The purpose of this tutorial is to estimate chlorophyll concentration of plants using machine learning. That’s why a multispectral image with blue, green, red, red-edge, and near infrared band is provided. A shapefile of some sample plots is also given. In the field, actual chlorophyll values of the plots were measured using destructive sampling. These can be used as ground truth for the machine learning model. However, to train a machine learning model, we need to extract remote sensing features or vegetation indices under each plot. We can extract the average values of every vegetation indices for each plot and then train the model.

Datasets

The dataset for this tutorial can be found in the raster4ml_data google drive repository. Download the chlorophyll.tar.gz file and extract in the data directory.

1. Micasense Altum Image

The image provided was collected from a UAV-borne multispectral sensor called Micasense Altum. More information about Altum camera can be found here. It has blue, green, red, red-edge, and near infrared (NIR) bands. The channels in the attached image also follows the previously mentioned order of bands. The center wavelengths of the bandas can be found in this link.

2. Visualize

Try to visualize the image using the plotting functionality of raster4ml.
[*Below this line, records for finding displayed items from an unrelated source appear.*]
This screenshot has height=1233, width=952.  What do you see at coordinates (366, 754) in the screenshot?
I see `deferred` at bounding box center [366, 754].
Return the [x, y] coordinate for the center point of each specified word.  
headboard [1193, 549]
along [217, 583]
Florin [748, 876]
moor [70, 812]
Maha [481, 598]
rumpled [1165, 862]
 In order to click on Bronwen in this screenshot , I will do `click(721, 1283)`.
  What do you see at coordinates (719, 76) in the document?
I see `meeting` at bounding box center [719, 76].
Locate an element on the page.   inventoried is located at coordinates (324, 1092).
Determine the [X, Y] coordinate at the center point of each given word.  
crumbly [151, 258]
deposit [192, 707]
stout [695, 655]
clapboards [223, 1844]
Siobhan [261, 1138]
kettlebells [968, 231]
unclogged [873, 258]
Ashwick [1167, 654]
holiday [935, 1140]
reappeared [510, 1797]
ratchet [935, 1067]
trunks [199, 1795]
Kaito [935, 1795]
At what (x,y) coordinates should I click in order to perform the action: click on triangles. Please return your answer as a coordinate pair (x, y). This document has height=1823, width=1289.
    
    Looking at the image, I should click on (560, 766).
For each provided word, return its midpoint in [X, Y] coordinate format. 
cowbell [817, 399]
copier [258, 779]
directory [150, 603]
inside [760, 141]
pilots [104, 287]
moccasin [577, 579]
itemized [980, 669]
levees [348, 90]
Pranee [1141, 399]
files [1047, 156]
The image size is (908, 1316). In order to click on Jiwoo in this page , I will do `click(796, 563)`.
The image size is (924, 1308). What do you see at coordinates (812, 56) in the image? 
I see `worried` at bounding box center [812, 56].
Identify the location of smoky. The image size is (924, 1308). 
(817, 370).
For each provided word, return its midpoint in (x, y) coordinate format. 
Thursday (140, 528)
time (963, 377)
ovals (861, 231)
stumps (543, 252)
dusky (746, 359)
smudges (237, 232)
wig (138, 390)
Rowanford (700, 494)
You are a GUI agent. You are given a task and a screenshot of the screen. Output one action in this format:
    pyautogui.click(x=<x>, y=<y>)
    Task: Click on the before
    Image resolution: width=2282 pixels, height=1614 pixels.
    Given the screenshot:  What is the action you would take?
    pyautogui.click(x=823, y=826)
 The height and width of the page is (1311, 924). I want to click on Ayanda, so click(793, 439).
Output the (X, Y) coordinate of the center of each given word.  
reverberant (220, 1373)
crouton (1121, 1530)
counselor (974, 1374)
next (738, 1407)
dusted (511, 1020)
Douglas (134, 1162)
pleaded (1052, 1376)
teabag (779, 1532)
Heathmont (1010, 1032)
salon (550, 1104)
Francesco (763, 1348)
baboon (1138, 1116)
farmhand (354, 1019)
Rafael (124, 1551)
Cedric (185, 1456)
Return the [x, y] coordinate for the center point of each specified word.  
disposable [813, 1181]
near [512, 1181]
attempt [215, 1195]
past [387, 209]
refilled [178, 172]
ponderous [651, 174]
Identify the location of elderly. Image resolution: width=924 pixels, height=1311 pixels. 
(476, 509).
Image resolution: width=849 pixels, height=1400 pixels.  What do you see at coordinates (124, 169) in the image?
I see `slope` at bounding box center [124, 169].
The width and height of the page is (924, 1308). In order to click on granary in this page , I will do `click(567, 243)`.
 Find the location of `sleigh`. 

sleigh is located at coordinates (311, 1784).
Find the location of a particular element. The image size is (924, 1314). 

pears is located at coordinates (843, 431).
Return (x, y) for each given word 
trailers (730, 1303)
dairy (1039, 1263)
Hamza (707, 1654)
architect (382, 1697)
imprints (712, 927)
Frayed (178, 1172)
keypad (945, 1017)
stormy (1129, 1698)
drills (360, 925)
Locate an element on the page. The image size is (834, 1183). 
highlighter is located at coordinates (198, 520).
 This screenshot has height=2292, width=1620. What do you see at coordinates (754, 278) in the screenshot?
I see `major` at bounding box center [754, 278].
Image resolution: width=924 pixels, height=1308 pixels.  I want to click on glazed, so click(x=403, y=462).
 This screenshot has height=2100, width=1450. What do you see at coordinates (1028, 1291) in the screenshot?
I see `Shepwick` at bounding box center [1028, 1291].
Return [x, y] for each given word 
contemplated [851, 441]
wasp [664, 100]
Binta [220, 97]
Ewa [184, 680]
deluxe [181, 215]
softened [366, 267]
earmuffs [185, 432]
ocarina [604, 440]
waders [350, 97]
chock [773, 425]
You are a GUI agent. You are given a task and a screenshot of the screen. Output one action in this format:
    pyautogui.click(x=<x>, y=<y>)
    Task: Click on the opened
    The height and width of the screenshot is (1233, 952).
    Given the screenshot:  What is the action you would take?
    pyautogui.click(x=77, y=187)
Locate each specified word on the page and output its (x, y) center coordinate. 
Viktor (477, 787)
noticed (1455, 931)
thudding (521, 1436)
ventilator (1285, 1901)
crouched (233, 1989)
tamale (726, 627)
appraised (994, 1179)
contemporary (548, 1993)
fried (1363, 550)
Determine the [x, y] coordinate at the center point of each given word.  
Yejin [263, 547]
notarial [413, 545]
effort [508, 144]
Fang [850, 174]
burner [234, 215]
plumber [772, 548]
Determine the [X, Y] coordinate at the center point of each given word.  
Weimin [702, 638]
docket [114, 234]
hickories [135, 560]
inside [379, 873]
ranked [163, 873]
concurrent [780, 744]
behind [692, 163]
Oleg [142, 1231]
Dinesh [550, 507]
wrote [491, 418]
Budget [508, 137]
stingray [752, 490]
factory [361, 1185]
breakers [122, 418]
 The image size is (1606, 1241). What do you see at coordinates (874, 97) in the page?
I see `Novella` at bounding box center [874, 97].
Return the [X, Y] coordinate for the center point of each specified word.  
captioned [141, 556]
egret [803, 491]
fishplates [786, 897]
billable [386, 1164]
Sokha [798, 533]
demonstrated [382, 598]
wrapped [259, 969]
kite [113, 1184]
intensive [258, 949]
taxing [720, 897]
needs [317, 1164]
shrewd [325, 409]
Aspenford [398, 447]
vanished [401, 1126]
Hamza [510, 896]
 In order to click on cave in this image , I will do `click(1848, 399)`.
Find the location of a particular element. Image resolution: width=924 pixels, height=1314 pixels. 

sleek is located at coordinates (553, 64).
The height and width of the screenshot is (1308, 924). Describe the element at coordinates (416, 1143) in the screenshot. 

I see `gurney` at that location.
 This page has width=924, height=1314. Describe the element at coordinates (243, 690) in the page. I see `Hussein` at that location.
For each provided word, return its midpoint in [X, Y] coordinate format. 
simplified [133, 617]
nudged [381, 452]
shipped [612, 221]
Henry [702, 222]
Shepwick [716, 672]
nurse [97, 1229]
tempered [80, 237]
2. Calculate Vegetation Indices

Calculate the vegetation indices from the micasense-altum-5bands.tif image. Please remember to consider the threshold parameter. Depending on the threshold you will get the desired amount of VIs. The image provided has a reflectance value ranging from 0 to 1, which is why there is no need to provide any bit_depth information.

# Define the VegetationIndices object
VI = VegetationIndices(`...`)
# Run the process while providing the output directory
VI.calculate(out_dir='...')

3. Extract Values based on plot shape

Locate the sample polygon shapefile in the extracted data folder. The name of the shapefile is plot-shapefile.shp. There are two columns in this shape, i.e., plotid and chl, where the first one is the unique id and the later is the measured chlorophyll value. You can use the batch_extract_by_polygons from the extraction module. You can only extract the mean as the statistics.

# Batch extract values by polygons
values = batch_extract_by_polygons(`...`)

4. Machine Learning Training

Now train at least 3 machine learning regression models of your choice. Remember to do feature scaling, feature selection, and hyperparameter optimization. Also, perform a 70/30 split of training and testing, where the models should be evaluated using the root mean squared error of the test set.